У многих высокопоставленных чинов Черноморского флота нарастало недовольство монопольным положением еврейских бизнесменов в качестве основных поставщиков необходимых материалов и продовольствия для Николаевского адмиралтейства (ежегодные закупки на десятки миллионов рублей). Так, древесина для верфи покупалась только у купца Фёдора Рафаловича (основатель известной в будущем одесской зерно-трейдерской и банкирской династии), близкого родственника Юлии Грейг — жены адмирала. Обвиняли командующего флота и в получении „откатов“ за предоставление подрядов в ручном режиме, без объявления тендеров».

Из воспоминаний адмирала И.А. Шестакова, служившего в начале 30-х годов на Черноморском флоте:

«[Нельзя] отвергать у правительства права пробудиться, стать чутким к истинным своим интересам и желать положить конец ненормальному антинациональному порядку вещей, оскорбляющему народное самолюбие в настоящем и чреватому бедами в будущем. Военная сила должна быть народная по преимуществу. В случаях, для которых она содержится с огромным бременем для страны, требуются не только познания, но напряжение всех нравственных сил; недостаточно мочь разить врага отечества, нужно сильно желать того. Подобное независимое душевное состояние требуется от защитника чести и целости государства во всякой войне, безразлично от племени, с которым она ведётся. Каким же образом допускать, чтоб столь дорогие интересы находились в грозные исторические моменты в руках людей, отделяющих подданство от племенного происхождения? На каком политическом расчёте можно дозволять неминуемо раздваивающемуся в известных условиях лицу пользоваться выгодами военного учреждения в мирное время, при вероятности, что в военное, для которого учреждение исключительно существует, совесть или крик души помешают исполнению служебного долга?

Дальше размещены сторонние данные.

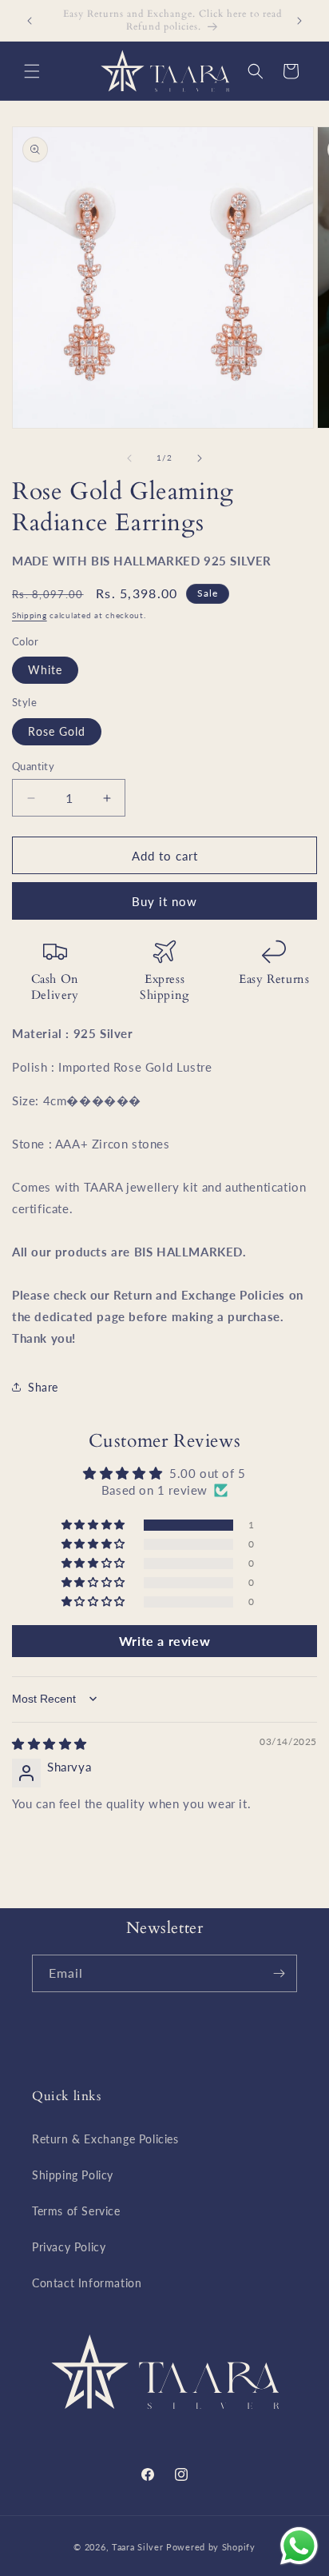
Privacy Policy (68, 2247)
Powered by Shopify (211, 2547)
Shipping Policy (72, 2175)
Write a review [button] (164, 1640)
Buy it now (164, 901)
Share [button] (43, 1387)
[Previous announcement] (29, 20)
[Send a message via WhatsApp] (299, 2546)
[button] (32, 71)
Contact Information (86, 2283)
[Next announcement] (299, 20)
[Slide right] (199, 458)
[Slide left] (129, 458)
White (45, 670)
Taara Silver (139, 2547)
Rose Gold (56, 731)
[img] (49, 1743)
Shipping (29, 615)
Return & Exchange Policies (105, 2139)
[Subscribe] (278, 1973)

Была и другая, чисто нравственная причина, требовавшая изменения приросших к службе невыгодных для неё условий… Соблазнительная близость арсенала и адмиралтейства, доставлявших огромные средства, вместе с властью распоряжаться рабочей государственной силой смешали понятия о частной собственности с казённой».

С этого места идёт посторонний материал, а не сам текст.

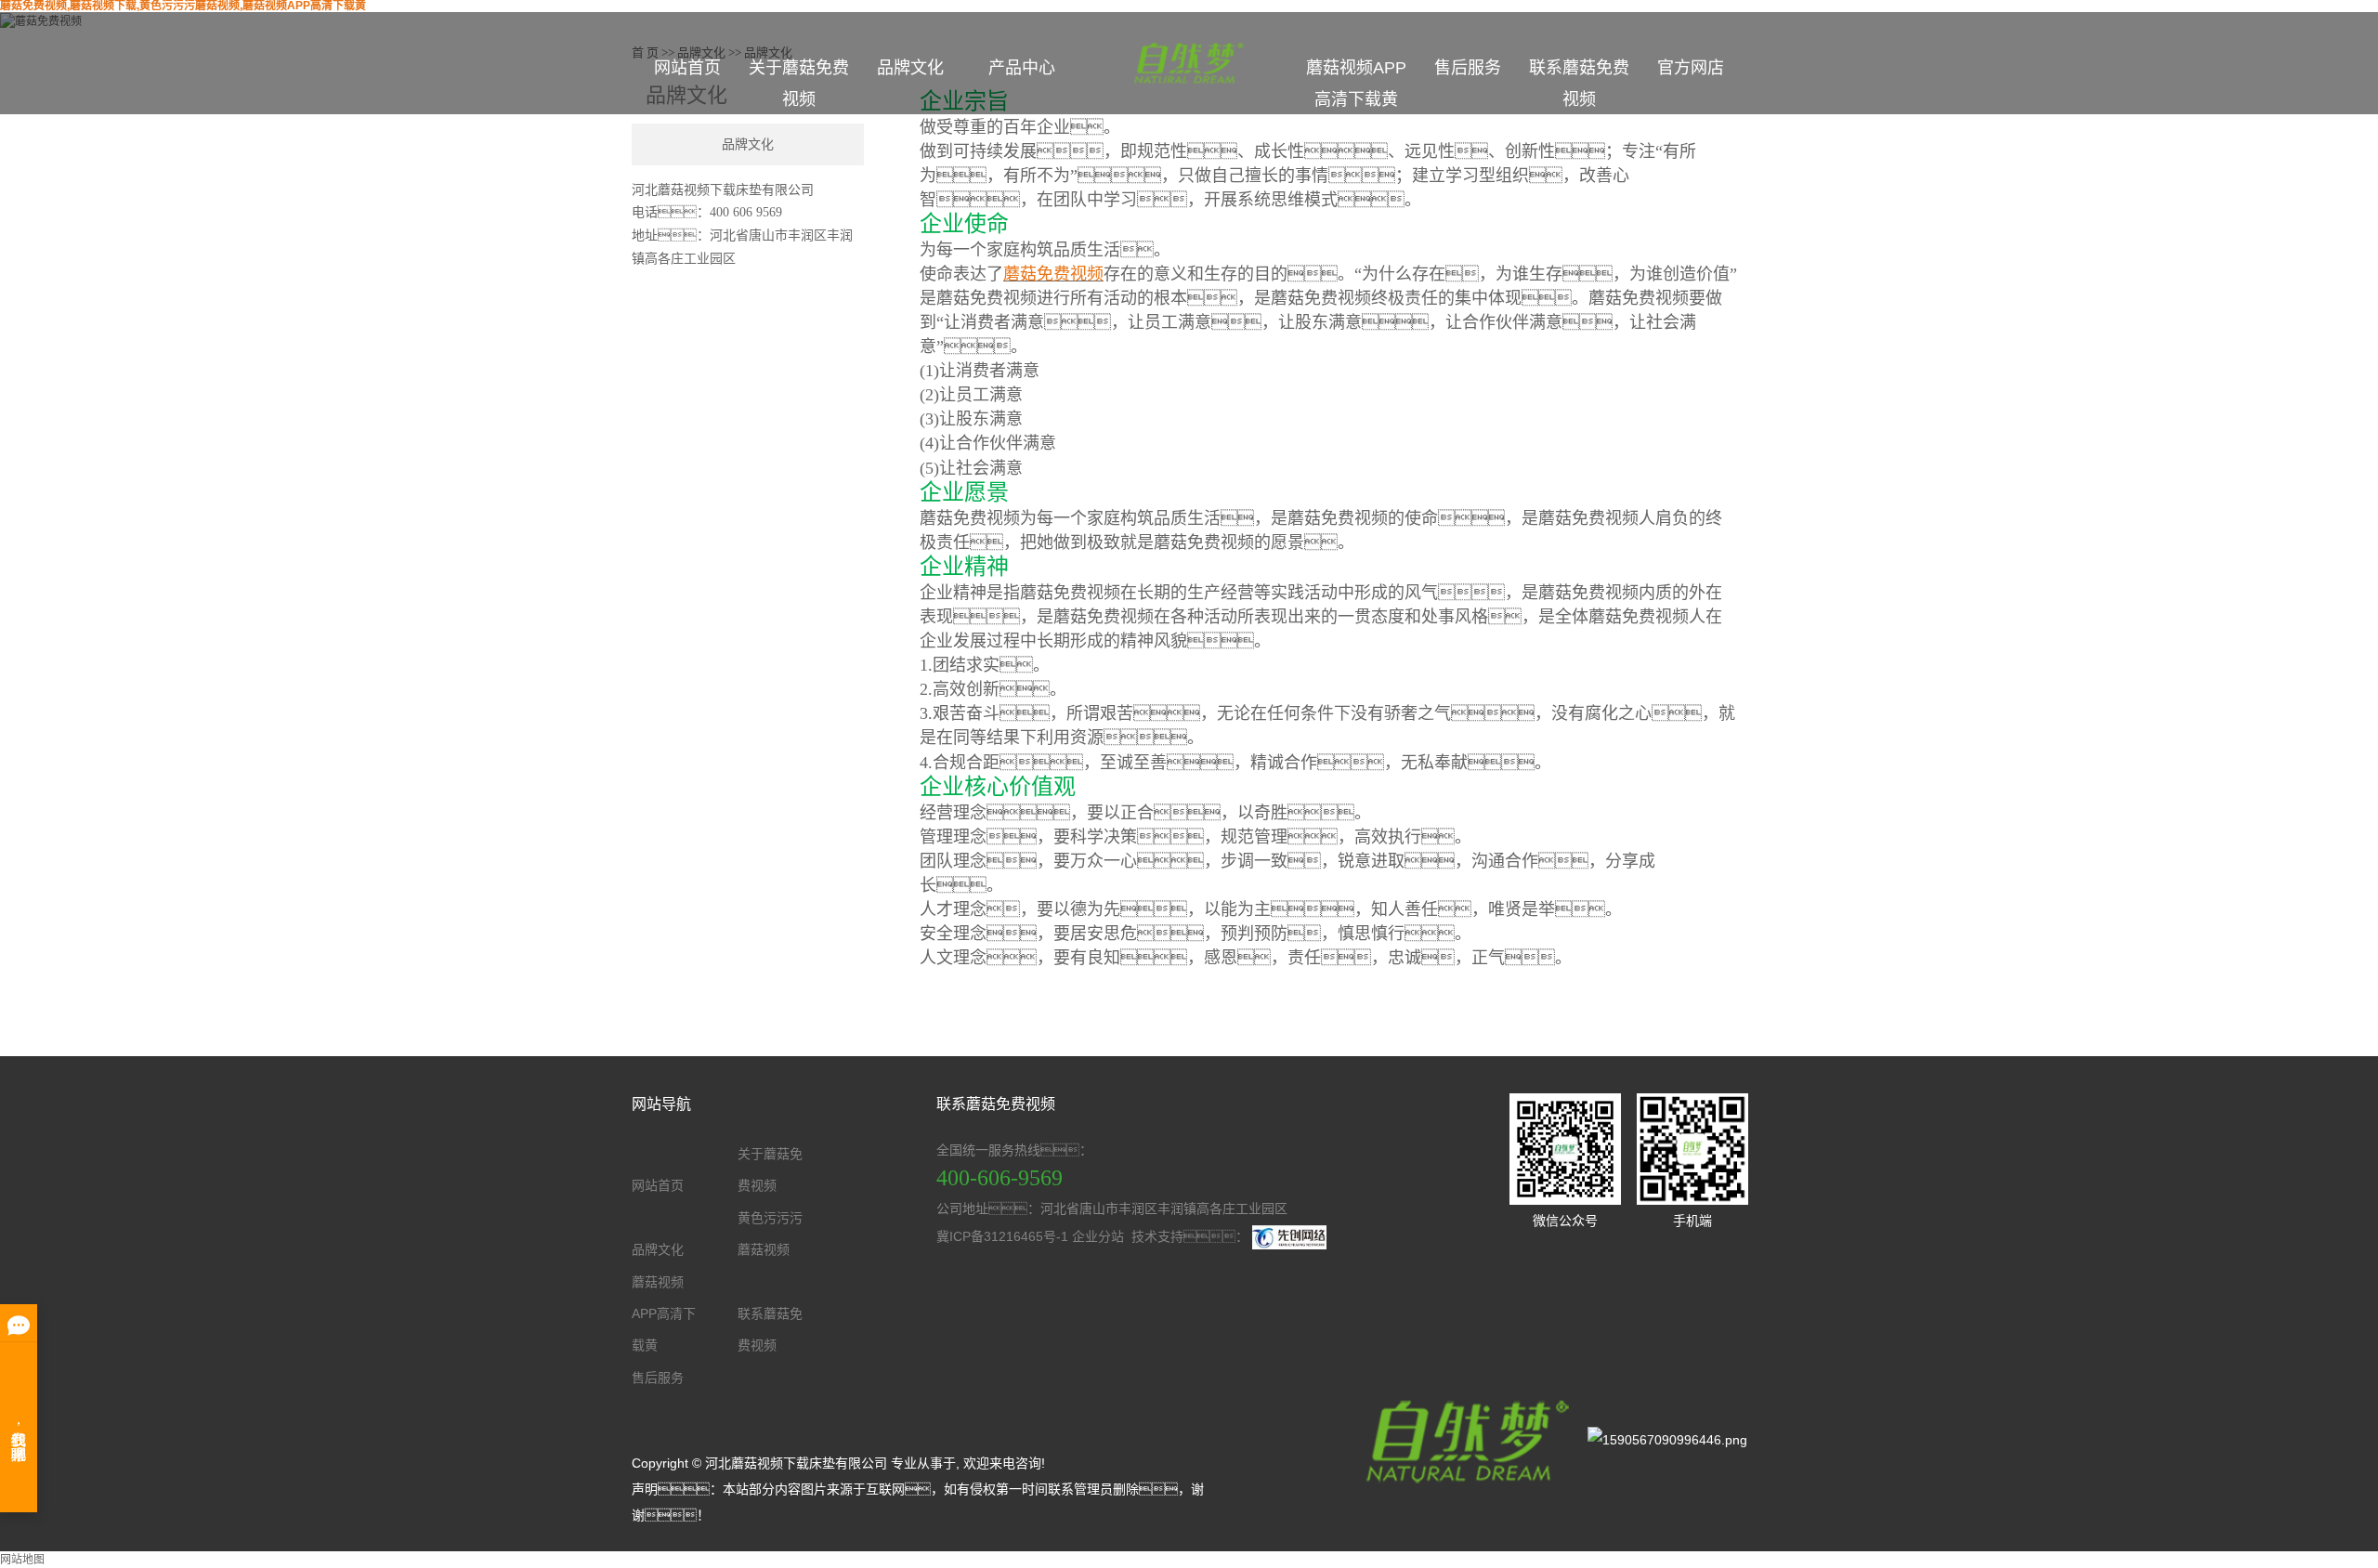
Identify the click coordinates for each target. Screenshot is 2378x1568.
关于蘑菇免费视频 (799, 84)
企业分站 (1098, 1236)
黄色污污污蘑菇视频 (770, 1233)
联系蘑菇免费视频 (1579, 84)
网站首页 (687, 68)
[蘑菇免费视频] (1462, 1438)
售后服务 (1467, 68)
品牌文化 (910, 68)
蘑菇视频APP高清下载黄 (1356, 84)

Разумеется, что коррупция, взяточничество и воровство в огромных масштабах было присуще не только Черноморскому флоту, возглавляемому Грейгом. Рядом с Черноморским флотом дислоцировалась знаменитая Южная (2-я) армия. Черноморцев с армейцами связывало многое: и соседство, и общие задачи. Главной задачей и Черноморского флота, и Южной армии было ведение боевых действий против Турции, что они делали во время войн с турками в 1806–1812 годах, 1828–1829 годах и в дальнейшем в 1853–1856 годах и в 1877–1878 годах. В этой связи контакты и связи между генералитетами этих двух наиболее мощных военных объединений юга России были постоянными и весьма тесными. Исходя из этого, закономерен вопрос: а как обстояло дело с воровством в Южной армии?